In fact, paediatric and perinatal pathology now has a consultant vacancy rate of almost 40%. In major areas like Birmingham, Leicester, Bristol and the whole of Northern Ireland, there are now no paediatric and perinatal pathologists, which means ‘those services have gone’ for those local populations, and alternative plans have to be put in place.

It’s not just paediatric and perinatal pathology that’s being affected, as ‘we’re beginning to see shortages across all of pathology’. This is exacerbated by the number of pathologists choosing to work in the private sector, Dr Croal says. This adds pressure on the NHS because these individuals tend not to be involved in the training of new pathologists.

‘We need to support NHS pathology to ensure we have those training centres, and the presence of pathologists within NHS hospitals,’ he adds.

But that’s easier said than done. Underpinning these issues is a reduction by the Government in the number of pathology training posts available in recent years. Dr Croal estimates that in five to 10 years’ time, there may be a 40% shortage of consultant pathologists to meet the likely workload demand.

As RCPath president, this is something Dr Croal is tackling head on. Earlier this year, the College published a new workforce strategy, ‘which is aiming not only at trying to improve the training part of the equation, but also focusing on retention of the pathologists that we already have’, he says.

This includes plans for how automation, digital, AI and other innovations can be used to manage increasing pathology workloads and generate intelligent solutions to support the imbalance between workforce and workload, but emphasising that “AI will help us do the work, not replace us”.

The overall aim of the strategy is to safeguard future service delivery and eliminate the workforce crisis that threatens the delivery of care to patients.

Pathology’s increasing popularity

While there may be workforce challenges, pathology ‘is more popular than it ever has been’, according to Dr Croal, and part of the appeal is ‘being able to combine science and medicine’.

Younger members of the profession are also increasingly seeing pathology as a specialism offering optimal work-life balance. ‘It enables many of us to work during the day mostly and avoid weekends, and it is better for flexible and part-time working,’ he explains.

For the first time ever, the majority of pathology consultants being trained now are female. ‘It’s been a big shift, since even 10 years ago, and it’s a shift we all very much welcome,’ Dr Croal says. ‘It means we’ve got a better balance of males and females across our disciplines.’

Dr Croal anticipates that ‘there will be huge competition for pathologists’ in the future, and ‘because a lot of the pathologist activity can be done virtually, that will enable pathologists to work anywhere’.
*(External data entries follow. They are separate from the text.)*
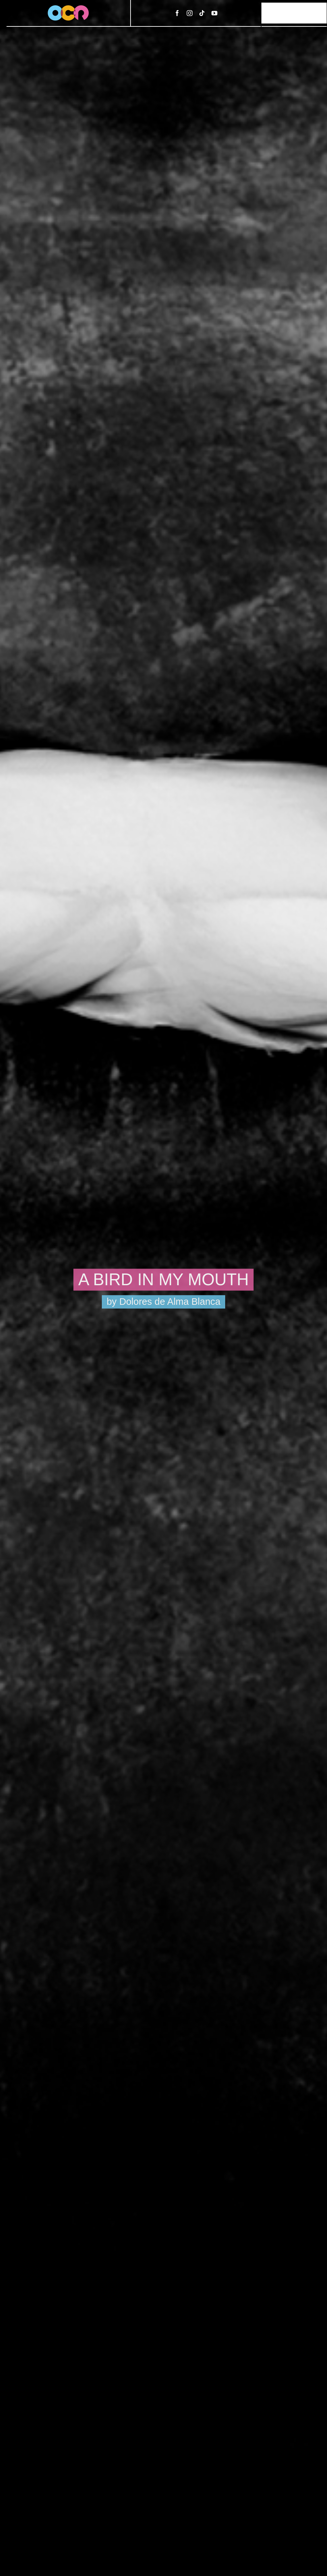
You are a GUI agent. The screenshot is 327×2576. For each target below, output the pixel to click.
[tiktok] (202, 13)
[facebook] (177, 13)
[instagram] (190, 13)
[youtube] (214, 13)
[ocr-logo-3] (68, 8)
It is hoped that this flexibility, connectivity and efficiency will form part of the solution to the workforce crisis in the UK and across Europe, which, in turn, will better support patient care and outcomes.

‘The best way of investing in healthcare’
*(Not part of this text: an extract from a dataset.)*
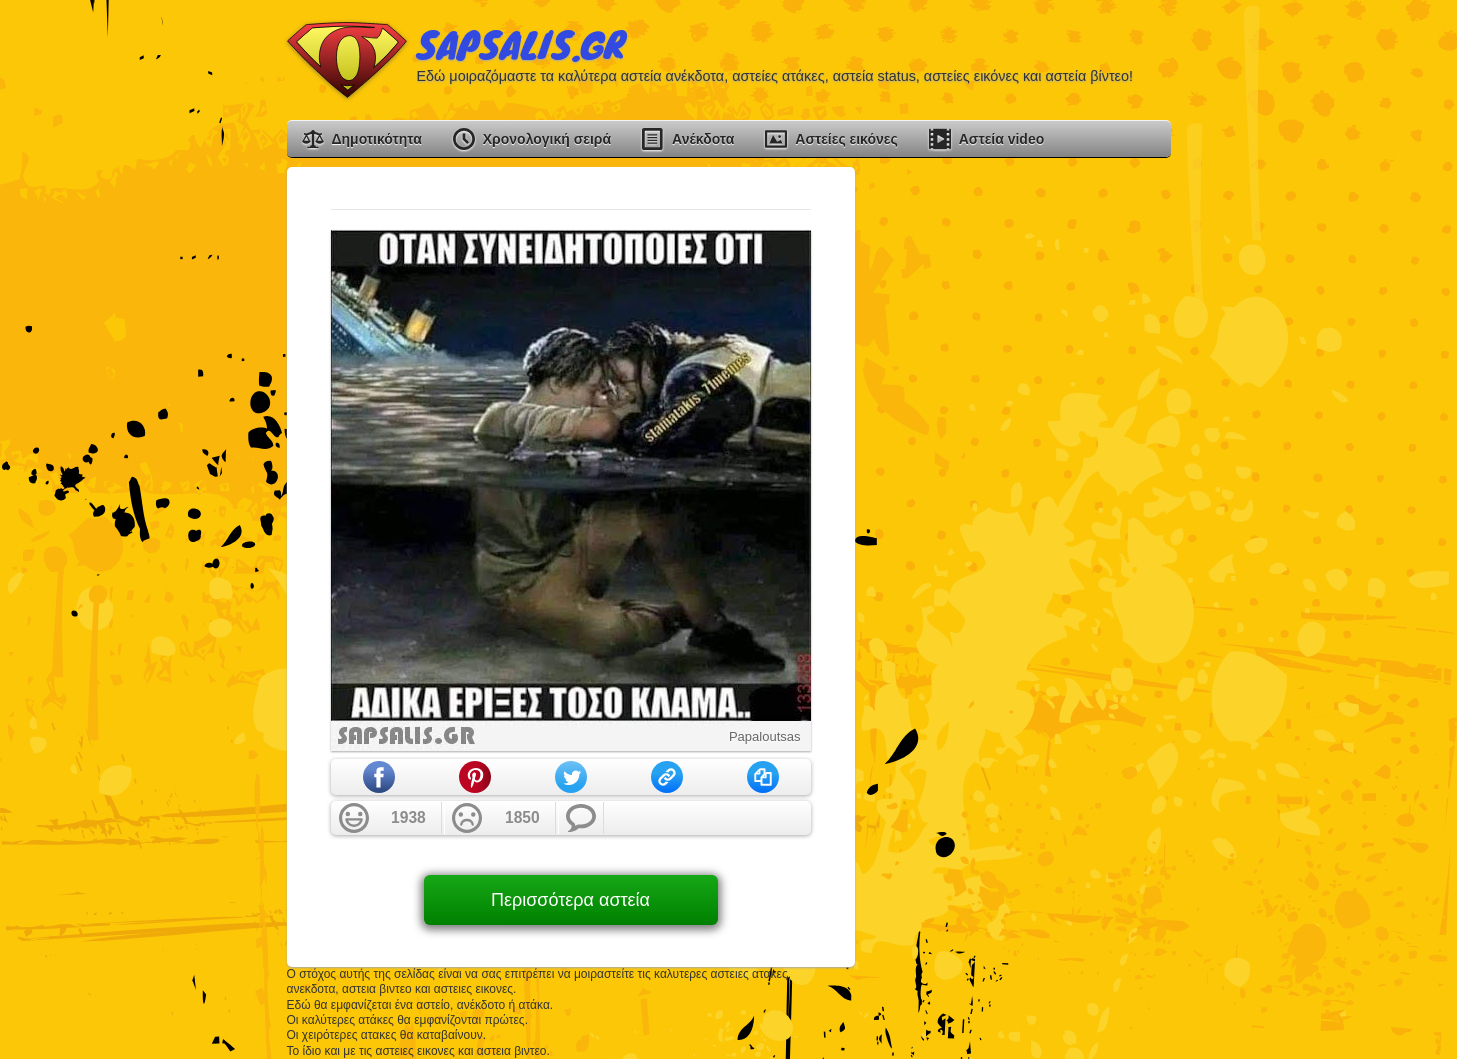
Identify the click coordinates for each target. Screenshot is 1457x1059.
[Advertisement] (1021, 467)
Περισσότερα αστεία (570, 900)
Halfway through his three-year presidency, Dr Croal is looking at developing a new pathology plan to take the specialism towards a more technological future. ‘We want to explicitly document what we think pathology needs and what direction it needs to go in, covering important areas around IT, digital and AI, but also around workforce and how we can make that work better,’ he explains.

With the recent publication of the new 10 Year Health Plan for England, Dr Croal is now ‘looking to see how pathology fits into that, and how we can develop our own plan that demonstrates the importance of pathology and what pathology can do – T he plan does not come with much in the way of new funding or a clear implementation strategy – it will be up to the NHS and pathology to work differently and demonstrate importance and value – the latter shifting healthcare budgets towards pathology hopefully’.

With the specialisms being so instrumental across the healthcare spectrum, Dr Croal is adamant that more investment will go a long way.

‘If we invest in pathology, if we improve pathology, then the rest of healthcare benefits,’ he says. ‘It’s the best way of investing in healthcare and improving services for patients.’